::: TEXTO APRESENTADO :::

Recebi Pulphead, traduzido por Chico Mattoso e Daniel Pellizzari (coincidência, ou não, ambos autores da Coleção Amores Expressos), em casa por indicação da Diana e da Clara que trabalham na Companhia das Letras. Não sei ao certo se Luiz Schwarcz treina todos seus funcionários a criarem uma espécie de influência sobre as pessoas ou a estudarem em minúcias o perfil de cada leitor. Também não precisaram realizar esforços homéricos, a quarta capa – e as diversas resenhas que li – avisavam que o autor daquele livro de ensaios era comparado a Tom Wolfe e David Foster Wallace.

Àquela altura, John Jeremiah Sullivan era um desconhecido para mim e ele ainda não estava confirmado a vir às ruas de Paraty praticar caminhada com obstáculos no centro histórico. Todavia, ao confirmarem sua presença, atropelei algumas teclas no meu MacBook e agendei uma entrevista com o ensaísta na primeira data disponível, por e-mail.

Ao chegar em Paraty conheci André Araújo, um dos “hóspedes” da Casa Posfácio, que já colaborou com o site indiretamente com Bruno Mattos e que se considera um fanático pelos ensaios do Sullivan, se empolgou em me ajudar nessa empreitada mais do que bem vinda – e o gravador era dele, de qualquer forma. Mal sabia eu que suas perguntas seriam tão pertinentes quanto as minhas e, provavelmente, aquele encontro, em um jardim na sexta-feira ensolarada e quente de Paraty, seria um aperitivo (quase couvert) da tão esperada mesa “A arte do ensaio”.

Chegamos a Casa da Companhia das Letras, na Rua do Comércio de Paraty. Eu estava um pouco nervoso, pois no primeiro ensaio de Pulphead Sullivan transcreve fielmente sotaques e sabe diferenciá-los na escrita.

 

“Fiquei com medo de começar essa entrevista. Meu sotaque é muito puxado e isso fica evidente quando falo em inglês.”, confessei.

 

Sullivan deu uma leve risada, enxugou o suor da fronte antes de elogiar meu inglês, tragou seu cigarro enrolado à mão, soltando a fumaça de maneira peculiar:

 

“Eu presto muita atenção a sotaques, provavelmente por ser do sul dos EUA, apesar de não me considerar um escritor sulista, pois cresci em indiana. Uma coisa que o sul faz com você é sensibilizá-lo para os diferentes modos de falar. Eu lembro quando tinha 13 anos e minha família se mudou do Kentucky para Ohio, lembro de rirem de mim pelo meu sotaque, imitando o jeito que eu falava.”

 

Nessa hora me identifiquei e soltei outra risada, mas ele continuou:

 

“E de alguma forma o meu ouvido ligou. Comecei a prestar atenção ao modo como as pessoas falavam, e que esse modo muitas vezes refletia questões de classe.

Pessoas te julgam, mas há um perigo aí. Nós temos a ideia de dialeto como algo das classes menos favorecidas e isso pode facilmente parecer preconceito quando você o faz demais [na sua escrita]”

::: SEÇÃO DE DADOS :::

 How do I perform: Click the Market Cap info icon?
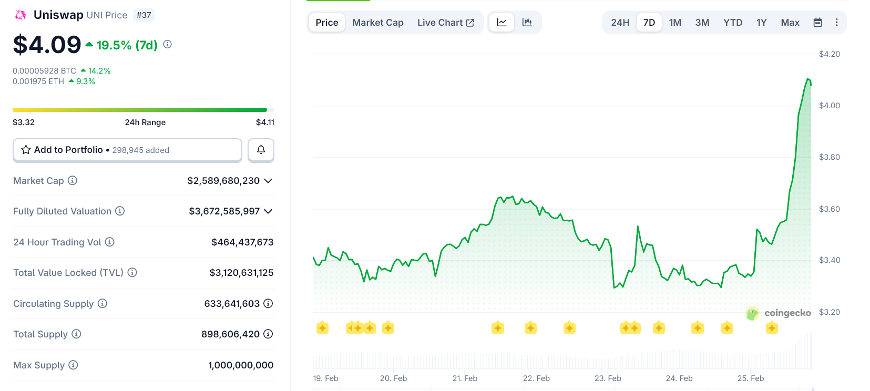(73, 180)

:::

_OBJETIVO 1_:
No relato da entrevista com John Jeremiah Sullivan, reproduza o trecho que vai de "Chegamos a Casa" até "diferenciá-los na escrita.", inclusive, trocando "nervoso" por "ansioso".
_OBJETIVO 2_:
Traduza para o inglês a seguinte frase do relato da entrevista com John Jeremiah Sullivan: "Uma coisa que o sul faz com você é sensibilizá-lo para os diferentes modos de falar."
Os dados constituem material à parte, independente do relato da entrevista com John Jeremiah Sullivan.

_SOLUÇÃO DETALHADA 1_:
Chegamos a Casa da Companhia das Letras, na Rua do Comércio de Paraty. Eu estava um pouco ansioso, pois no primeiro ensaio de Pulphead Sullivan transcreve fielmente sotaques e sabe diferenciá-los na escrita.

_SOLUÇÃO DETALHADA 2_:
One thing the South does to you is make you sensitive to the different ways of speaking.